#### [Goal of the exercise]
Output nothing but the lines from the first line of the entries to the line with "Toggle the Design forecast filter tag", inclusive, exactly as they read.

[Dataset entries]
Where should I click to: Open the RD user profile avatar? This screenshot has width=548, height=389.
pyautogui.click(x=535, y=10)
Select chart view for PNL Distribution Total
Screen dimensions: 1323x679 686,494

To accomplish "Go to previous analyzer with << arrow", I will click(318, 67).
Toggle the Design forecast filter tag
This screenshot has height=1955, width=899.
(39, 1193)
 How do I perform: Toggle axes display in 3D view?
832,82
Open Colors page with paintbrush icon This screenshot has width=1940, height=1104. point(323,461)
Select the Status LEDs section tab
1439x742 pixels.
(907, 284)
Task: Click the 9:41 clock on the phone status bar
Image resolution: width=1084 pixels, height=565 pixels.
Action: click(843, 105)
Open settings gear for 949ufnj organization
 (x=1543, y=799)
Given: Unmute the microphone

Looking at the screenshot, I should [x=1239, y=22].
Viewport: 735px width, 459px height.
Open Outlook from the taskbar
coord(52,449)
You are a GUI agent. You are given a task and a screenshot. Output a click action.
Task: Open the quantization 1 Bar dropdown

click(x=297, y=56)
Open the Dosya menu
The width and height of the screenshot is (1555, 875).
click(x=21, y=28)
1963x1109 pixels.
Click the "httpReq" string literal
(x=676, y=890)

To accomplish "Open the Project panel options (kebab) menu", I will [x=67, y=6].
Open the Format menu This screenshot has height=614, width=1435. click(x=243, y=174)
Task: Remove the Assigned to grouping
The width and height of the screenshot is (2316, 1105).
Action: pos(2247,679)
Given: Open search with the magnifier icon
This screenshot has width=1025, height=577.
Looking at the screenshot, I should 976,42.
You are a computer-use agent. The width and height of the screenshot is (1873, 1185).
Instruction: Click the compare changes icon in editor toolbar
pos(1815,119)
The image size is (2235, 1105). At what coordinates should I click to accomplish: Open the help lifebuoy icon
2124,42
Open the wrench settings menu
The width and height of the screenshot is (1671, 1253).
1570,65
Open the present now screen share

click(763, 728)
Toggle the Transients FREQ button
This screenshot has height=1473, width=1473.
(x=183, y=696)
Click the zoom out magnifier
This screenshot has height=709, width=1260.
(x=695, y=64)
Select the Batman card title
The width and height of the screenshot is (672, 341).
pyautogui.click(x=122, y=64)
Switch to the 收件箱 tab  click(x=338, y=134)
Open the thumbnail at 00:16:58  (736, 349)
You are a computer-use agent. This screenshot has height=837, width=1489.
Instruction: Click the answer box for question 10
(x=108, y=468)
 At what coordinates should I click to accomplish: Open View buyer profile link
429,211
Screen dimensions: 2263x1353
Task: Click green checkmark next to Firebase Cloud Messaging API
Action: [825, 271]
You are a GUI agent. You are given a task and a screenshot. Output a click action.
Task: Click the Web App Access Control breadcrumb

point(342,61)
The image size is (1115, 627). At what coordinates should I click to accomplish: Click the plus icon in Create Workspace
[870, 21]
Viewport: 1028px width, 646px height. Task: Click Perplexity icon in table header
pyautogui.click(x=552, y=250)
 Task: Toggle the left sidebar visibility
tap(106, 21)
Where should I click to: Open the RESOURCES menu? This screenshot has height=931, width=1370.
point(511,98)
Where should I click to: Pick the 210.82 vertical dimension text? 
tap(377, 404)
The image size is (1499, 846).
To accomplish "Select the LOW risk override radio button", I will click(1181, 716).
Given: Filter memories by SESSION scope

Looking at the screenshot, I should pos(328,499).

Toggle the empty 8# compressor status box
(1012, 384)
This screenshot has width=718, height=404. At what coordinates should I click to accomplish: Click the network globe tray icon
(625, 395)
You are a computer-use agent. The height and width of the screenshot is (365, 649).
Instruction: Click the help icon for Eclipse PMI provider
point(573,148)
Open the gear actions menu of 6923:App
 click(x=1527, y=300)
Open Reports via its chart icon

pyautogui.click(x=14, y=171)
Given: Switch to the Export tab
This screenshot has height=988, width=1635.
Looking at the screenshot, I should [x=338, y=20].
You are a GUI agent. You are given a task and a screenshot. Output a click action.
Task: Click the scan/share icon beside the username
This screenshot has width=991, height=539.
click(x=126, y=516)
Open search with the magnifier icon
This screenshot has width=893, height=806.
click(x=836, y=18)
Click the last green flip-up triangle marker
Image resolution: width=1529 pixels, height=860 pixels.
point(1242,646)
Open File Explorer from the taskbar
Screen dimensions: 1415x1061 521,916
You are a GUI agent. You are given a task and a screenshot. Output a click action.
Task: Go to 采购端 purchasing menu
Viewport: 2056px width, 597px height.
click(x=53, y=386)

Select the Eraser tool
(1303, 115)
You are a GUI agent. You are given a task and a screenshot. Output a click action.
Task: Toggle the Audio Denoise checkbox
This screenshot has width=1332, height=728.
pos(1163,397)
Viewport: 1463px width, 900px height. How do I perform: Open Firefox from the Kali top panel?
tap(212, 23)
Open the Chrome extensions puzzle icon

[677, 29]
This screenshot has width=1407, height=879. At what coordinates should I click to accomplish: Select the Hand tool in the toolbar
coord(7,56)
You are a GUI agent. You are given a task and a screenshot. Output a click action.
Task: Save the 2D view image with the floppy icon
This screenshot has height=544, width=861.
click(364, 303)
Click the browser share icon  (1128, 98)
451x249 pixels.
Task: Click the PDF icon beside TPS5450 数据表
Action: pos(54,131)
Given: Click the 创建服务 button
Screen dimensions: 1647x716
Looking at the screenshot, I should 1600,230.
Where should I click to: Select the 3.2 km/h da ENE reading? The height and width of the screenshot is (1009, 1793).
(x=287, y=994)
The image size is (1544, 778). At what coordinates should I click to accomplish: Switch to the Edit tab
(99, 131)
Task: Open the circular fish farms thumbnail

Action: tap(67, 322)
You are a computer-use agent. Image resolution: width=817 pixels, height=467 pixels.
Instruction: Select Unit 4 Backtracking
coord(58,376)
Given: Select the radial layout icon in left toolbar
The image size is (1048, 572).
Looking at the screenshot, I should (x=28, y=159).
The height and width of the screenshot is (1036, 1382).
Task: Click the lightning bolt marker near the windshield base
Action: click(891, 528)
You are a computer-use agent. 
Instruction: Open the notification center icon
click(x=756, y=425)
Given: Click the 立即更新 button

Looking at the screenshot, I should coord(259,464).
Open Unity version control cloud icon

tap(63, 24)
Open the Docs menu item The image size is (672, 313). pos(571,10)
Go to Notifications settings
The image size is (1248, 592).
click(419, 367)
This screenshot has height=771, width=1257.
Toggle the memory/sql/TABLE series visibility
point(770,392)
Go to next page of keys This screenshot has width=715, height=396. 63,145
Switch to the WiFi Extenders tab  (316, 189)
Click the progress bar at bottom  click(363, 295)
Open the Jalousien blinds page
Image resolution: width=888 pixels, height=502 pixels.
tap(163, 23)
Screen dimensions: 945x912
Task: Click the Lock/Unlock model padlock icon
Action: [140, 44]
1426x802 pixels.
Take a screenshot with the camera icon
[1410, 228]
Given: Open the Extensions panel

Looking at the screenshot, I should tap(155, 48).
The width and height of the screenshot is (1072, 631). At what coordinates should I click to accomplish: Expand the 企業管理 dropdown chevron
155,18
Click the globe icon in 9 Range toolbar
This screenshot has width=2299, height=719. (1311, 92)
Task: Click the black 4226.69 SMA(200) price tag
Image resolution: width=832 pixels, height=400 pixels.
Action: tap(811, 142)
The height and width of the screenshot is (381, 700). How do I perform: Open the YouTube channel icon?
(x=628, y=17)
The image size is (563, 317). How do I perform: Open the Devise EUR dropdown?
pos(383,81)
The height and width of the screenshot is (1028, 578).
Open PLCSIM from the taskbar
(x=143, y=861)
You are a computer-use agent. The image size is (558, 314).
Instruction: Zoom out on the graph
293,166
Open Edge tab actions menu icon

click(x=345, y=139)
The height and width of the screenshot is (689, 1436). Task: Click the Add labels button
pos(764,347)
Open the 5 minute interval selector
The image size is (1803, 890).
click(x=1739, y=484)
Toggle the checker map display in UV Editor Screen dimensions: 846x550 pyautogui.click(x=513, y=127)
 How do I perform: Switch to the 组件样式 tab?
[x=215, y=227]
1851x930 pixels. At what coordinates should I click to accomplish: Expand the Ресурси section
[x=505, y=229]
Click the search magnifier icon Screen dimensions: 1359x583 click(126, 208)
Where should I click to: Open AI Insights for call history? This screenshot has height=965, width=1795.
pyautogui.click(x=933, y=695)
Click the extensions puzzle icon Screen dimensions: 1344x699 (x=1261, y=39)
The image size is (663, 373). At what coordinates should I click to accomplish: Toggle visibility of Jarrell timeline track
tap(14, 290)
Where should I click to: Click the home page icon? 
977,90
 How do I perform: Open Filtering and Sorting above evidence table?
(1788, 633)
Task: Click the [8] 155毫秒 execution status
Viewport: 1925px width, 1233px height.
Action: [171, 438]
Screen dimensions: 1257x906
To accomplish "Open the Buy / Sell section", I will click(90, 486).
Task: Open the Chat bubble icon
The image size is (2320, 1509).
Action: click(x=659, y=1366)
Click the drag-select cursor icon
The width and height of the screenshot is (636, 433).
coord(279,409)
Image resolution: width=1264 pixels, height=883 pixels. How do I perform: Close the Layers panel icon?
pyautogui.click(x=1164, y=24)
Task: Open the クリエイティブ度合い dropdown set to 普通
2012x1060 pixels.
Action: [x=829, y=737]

#### [The completed task]
Where should I click to: Open the RD user profile avatar? This screenshot has width=548, height=389.
pyautogui.click(x=535, y=10)
Select chart view for PNL Distribution Total
Screen dimensions: 1323x679 686,494

To accomplish "Go to previous analyzer with << arrow", I will click(318, 67).
Toggle the Design forecast filter tag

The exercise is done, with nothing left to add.